I say to the noble Earl, Lord Howe, that in determining pay, a trust would also have the facility to make allowance for labour market shortages. However, the long-run basic pay for the post will need to be determined by a nationally agreed job evaluation system in order to ensure consistency with equal pay principles and thus protect the NHS from subsequent equal pay claims.

I accept that there will always be debates about where the balance between national and local rests, but I do not believe that it detracts from the principle of trying to get local flexibility. However, where national guidance and direction is required, the procedure will enable that to happen.

As regards the points raised by the noble Baroness, Lady Cumberlege, about pay review bodies, the position remains the same.
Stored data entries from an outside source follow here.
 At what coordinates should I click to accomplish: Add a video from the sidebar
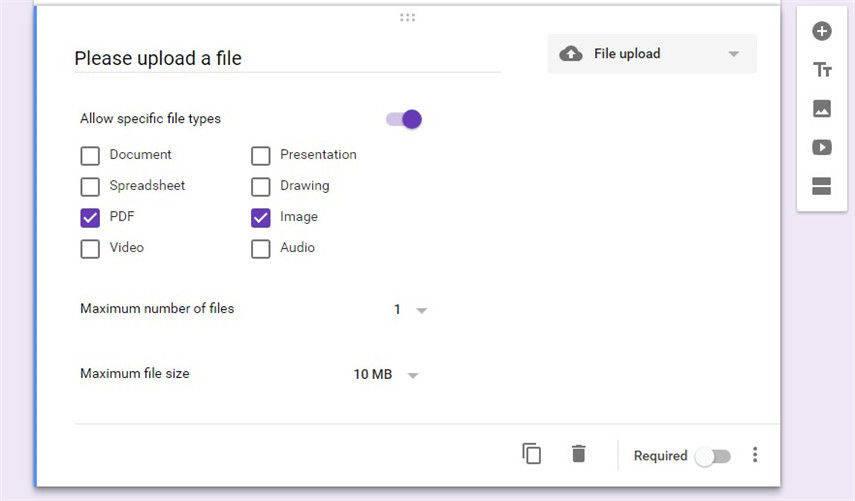coord(822,148)

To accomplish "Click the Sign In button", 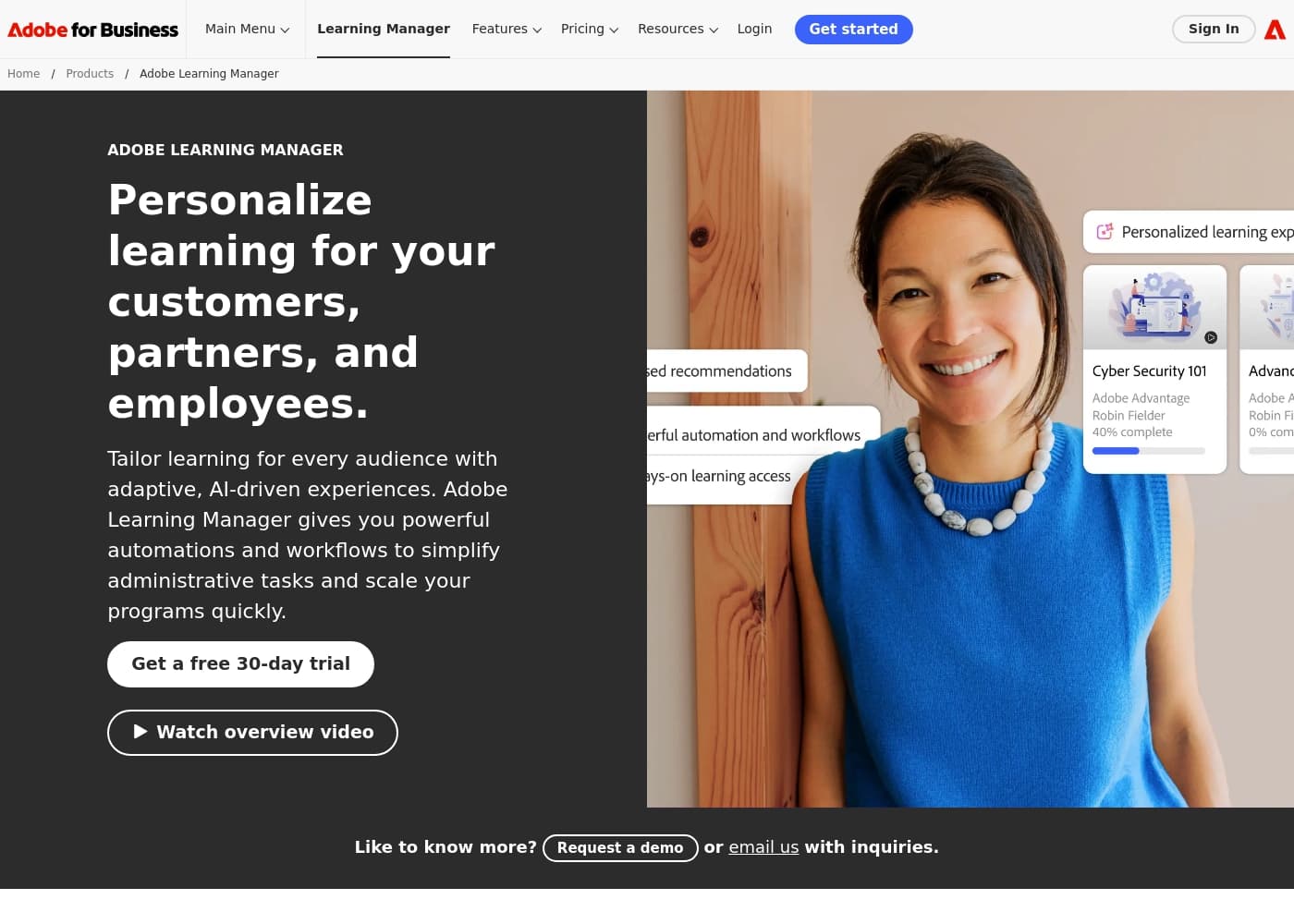I will [1214, 30].
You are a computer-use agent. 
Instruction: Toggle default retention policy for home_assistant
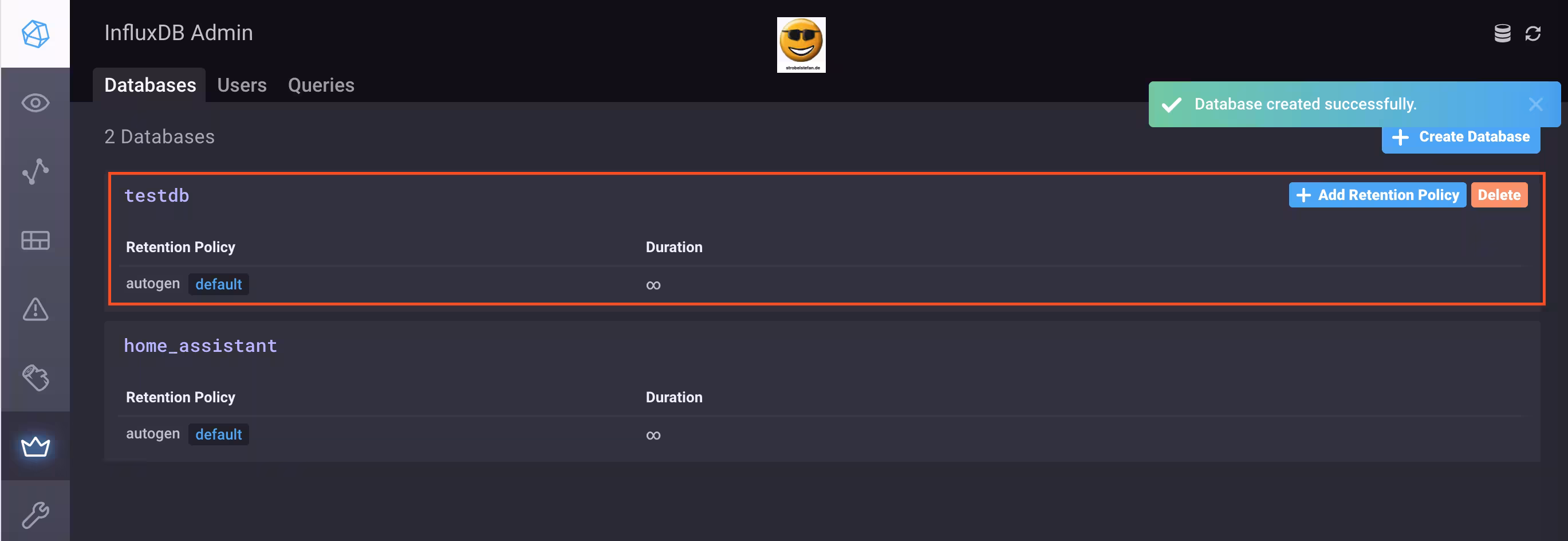[219, 434]
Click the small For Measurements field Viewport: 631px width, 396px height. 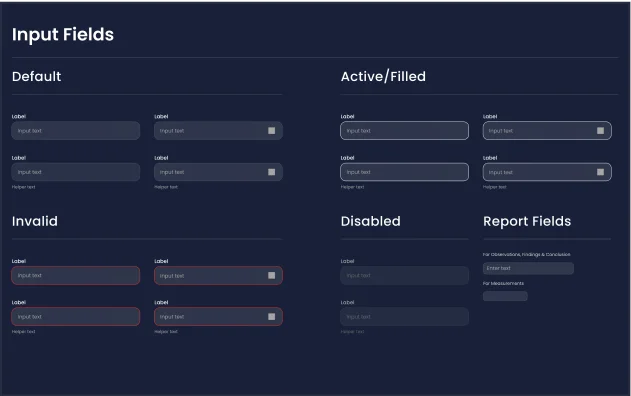[505, 296]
It is the job of the independent pay review bodies to make recommendations. It is then up to the Government whether or not to accept them. I believe that the record of the current Government in accepting the recommendations of pay review bodies is absolutely excellent, in sharp contrast to previous efforts where phasing was introduced in providing awards. That was a very demoralising factor for NHS staff.

In the end, no one can pretend that to devise a pay system which meets everyone's desire is easy. As to that, I accept the strictures of the noble Lord, Lord Peyton. But where we can make progress on agreements with staff organisations at national level, which in the main allow for a national framework that is put in place locally, we need the powers provided in the Bill.